I should also mention that it was at this exact time, I was in love for the first time. And I felt like Joel. I wanted to be Clementine. (Played equally as brilliantly by Kate Winslet). But I was the Joel in the relationship. The shyer, quieter one who was enthralled by someone who seemed far more exciting and interesting than I felt. Like Joel I would have run away that first night they met in Montauk when Clementine broke into someone’s house and wanted to pretend they lived there. But I also would have sought her out afterwards like he did when he realized something about her made him feel alive. Before I met my own male “Clementine,” I can remember wishing for someone to walk into my life to make me feel something, anything! Even if it was tumultuous and a little off-kilter or scary. I didn’t necessarily want someone to take me along while they committed a crime, but I wanted someone to see possibility in me like Clementine did in Joel. Someone who needed to be coaxed into sharing her life, but also worth the effort to draw me out. I saw so much of myself in Joel.
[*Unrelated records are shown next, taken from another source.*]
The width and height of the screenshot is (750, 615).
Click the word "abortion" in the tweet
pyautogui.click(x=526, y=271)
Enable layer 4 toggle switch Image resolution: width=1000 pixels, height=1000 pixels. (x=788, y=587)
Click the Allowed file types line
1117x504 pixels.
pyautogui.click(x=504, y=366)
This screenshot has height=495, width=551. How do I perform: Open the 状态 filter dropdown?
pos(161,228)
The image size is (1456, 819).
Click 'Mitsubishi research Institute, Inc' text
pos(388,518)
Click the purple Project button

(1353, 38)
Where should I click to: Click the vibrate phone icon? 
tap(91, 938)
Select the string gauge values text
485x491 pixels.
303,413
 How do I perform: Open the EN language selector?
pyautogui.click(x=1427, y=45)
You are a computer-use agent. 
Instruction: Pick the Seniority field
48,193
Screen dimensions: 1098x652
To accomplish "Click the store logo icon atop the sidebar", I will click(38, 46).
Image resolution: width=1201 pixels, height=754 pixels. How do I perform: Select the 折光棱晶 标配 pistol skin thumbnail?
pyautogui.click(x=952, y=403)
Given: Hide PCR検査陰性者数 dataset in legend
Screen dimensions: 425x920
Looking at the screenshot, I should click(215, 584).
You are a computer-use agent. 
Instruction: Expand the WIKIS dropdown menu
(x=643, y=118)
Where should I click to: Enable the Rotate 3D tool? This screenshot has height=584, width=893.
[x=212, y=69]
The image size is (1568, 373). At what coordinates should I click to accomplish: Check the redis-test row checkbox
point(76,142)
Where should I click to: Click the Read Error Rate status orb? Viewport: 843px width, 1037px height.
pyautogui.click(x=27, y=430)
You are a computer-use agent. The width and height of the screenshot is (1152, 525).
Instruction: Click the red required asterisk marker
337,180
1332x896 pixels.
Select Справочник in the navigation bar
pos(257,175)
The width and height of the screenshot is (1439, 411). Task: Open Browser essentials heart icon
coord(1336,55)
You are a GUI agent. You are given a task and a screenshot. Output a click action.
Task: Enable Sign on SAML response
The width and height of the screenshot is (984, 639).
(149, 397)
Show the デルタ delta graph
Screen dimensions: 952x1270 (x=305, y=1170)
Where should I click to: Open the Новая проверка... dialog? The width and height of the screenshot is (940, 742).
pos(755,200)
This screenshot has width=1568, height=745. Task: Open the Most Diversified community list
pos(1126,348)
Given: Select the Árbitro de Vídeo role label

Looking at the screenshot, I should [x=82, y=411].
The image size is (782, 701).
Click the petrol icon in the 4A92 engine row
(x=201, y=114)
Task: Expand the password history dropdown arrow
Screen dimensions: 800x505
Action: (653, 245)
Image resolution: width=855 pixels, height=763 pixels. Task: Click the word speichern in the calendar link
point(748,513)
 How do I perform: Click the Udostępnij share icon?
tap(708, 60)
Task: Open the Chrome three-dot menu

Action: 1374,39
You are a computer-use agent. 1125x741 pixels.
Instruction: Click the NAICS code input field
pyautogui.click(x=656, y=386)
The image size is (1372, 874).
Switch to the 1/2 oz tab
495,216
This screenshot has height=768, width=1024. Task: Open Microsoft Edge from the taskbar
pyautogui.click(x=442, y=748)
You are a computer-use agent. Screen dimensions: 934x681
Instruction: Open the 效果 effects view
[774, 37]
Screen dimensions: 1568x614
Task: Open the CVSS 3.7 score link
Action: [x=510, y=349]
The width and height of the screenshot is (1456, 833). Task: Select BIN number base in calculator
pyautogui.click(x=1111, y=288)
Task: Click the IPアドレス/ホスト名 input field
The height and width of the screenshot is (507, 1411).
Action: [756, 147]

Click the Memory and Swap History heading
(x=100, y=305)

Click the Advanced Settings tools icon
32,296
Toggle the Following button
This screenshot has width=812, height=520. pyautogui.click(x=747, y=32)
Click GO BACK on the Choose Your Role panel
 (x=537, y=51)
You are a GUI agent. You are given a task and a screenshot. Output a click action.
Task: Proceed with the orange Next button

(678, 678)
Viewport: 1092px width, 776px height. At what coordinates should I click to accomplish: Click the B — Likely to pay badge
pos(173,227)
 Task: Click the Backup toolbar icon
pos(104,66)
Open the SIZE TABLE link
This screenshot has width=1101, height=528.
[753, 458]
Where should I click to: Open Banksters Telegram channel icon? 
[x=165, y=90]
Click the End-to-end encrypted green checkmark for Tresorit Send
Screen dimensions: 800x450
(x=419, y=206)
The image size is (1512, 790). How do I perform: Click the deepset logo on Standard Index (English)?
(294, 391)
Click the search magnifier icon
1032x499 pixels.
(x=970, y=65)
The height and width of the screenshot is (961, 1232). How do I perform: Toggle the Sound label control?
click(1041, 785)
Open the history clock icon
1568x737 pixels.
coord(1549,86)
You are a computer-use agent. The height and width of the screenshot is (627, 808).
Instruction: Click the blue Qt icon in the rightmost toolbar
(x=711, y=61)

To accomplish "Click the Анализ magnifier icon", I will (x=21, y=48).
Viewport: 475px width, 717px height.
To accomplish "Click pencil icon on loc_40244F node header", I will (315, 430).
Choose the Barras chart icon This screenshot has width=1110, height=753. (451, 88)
It’s a decade later and this film still moves me. I always loved Eternal Sunshine because I believed it was one of the best kinds of love stories. We’ve all been in the position where the hurt is so bad we wish we could erase someone completely from our minds. But being human and growing is learning how to accept the wonderful memories with the awful ones. They have to co-exist. Jim’s character Joel says it best with the line, “I can’t remember anything without you.” We can’t cherry pick what we remember, we have to go all in for it. That’s what love is all about. But it’s taken me a decade to realize that Jim Carrey himself is another reason why this movie is so important. His performance shows that no matter how people might categorize you or how you even might have pigeonholed yourself, there can always be an opportunity to break away from those labels and show a side of yourself that fear or lack of confidence might have otherwise prevented.
So thank you, Eternal Sunshine. Thanks for being the amazing film that you are, and thank you Jim Carrey for proving that anyone’s expectations about us—even our own—can be exceeded.